ページ本文:
★ ★ ★

サイバー攻撃の手口が多様化・高度化するなか、単一の対策だけで情報を守り切るのは困難です。そこで重要になるのが「多層防御(Defense in Depth)」という考え方です。これは、情報セキュリティを複数の階層(レイヤー)で守るという設計思想です。
例えば、近年Webアプリケーションにログインする際に、ID/パスワードのほかに、6桁の数字を入力することが求められるシーンがあります。このように複数の要素・レイヤーを組み合わせてサイバー攻撃から防御することが一般的となっています。

ここでは、社内のITシステムを守るためにどのような防御策を組み合わせればいいのかを見ていきます。

物理的防御

情報資産へのアクセスに対して、物理的に防御を行います。
サーバールームへの立ち入り制限、ICカードなどによる入退室管理、防犯カメラの設置など。

★ ★ ★

(保存済みデータの項目)
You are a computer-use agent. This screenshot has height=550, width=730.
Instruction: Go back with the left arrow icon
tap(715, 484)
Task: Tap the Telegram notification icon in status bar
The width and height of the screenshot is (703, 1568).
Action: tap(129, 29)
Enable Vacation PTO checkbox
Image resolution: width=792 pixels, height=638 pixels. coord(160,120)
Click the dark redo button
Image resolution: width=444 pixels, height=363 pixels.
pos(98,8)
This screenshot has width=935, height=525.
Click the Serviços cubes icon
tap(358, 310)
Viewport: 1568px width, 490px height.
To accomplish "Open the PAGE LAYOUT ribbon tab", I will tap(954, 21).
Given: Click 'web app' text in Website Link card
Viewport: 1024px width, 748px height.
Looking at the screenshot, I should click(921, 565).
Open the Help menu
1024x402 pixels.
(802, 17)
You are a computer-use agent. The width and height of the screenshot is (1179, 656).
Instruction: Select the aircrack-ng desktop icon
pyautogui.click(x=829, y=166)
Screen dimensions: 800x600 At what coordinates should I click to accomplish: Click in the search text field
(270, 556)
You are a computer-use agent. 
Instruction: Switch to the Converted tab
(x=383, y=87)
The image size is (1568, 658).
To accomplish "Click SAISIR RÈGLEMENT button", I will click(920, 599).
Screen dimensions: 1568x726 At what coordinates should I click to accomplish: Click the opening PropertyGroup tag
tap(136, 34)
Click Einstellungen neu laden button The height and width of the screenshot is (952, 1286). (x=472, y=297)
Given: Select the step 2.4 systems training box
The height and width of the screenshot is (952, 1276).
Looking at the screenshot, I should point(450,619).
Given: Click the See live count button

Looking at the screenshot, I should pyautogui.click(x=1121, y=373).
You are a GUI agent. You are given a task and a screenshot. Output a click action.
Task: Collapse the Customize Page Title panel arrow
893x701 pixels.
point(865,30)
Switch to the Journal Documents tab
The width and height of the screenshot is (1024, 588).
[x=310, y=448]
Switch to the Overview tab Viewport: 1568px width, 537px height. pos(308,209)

★ ★ ★

課題セット:
1. 多層防御についての本文から、「例えば、近年Webアプリケー」から「ればいいのかを見ていきます。」までの部分を、両端の語句も含めてそのまま返してください。
2. 次の(a)〜(c)が多層防御についての本文の内容と合っているか、それぞれ「はい」か「いいえ」で答え、判断の根拠となる本文の語句をそのまま引用してください。(a) 多層防御とは、情報セキュリティを複数の階層で守る設計思想である。(b) ログインの際に、ID/パスワードのほかに4桁の数字の入力を求められることがある。(c) 物理的防御の例として、防犯カメラの設置が挙げられている。

項目別解答:
1.
例えば、近年Webアプリケーションにログインする際に、ID/パスワードのほかに、6桁の数字を入力することが求められるシーンがあります。このように複数の要素・レイヤーを組み合わせてサイバー攻撃から防御することが一般的となっています。

ここでは、社内のITシステムを守るためにどのような防御策を組み合わせればいいのかを見ていきます。

2.
(a) はい。「これは、情報セキュリティを複数の階層(レイヤー)で守るという設計思想です。」
(b) いいえ。「ID/パスワードのほかに、6桁の数字を入力することが求められるシーンがあります。」
(c) はい。「サーバールームへの立ち入り制限、ICカードなどによる入退室管理、防犯カメラの設置など。」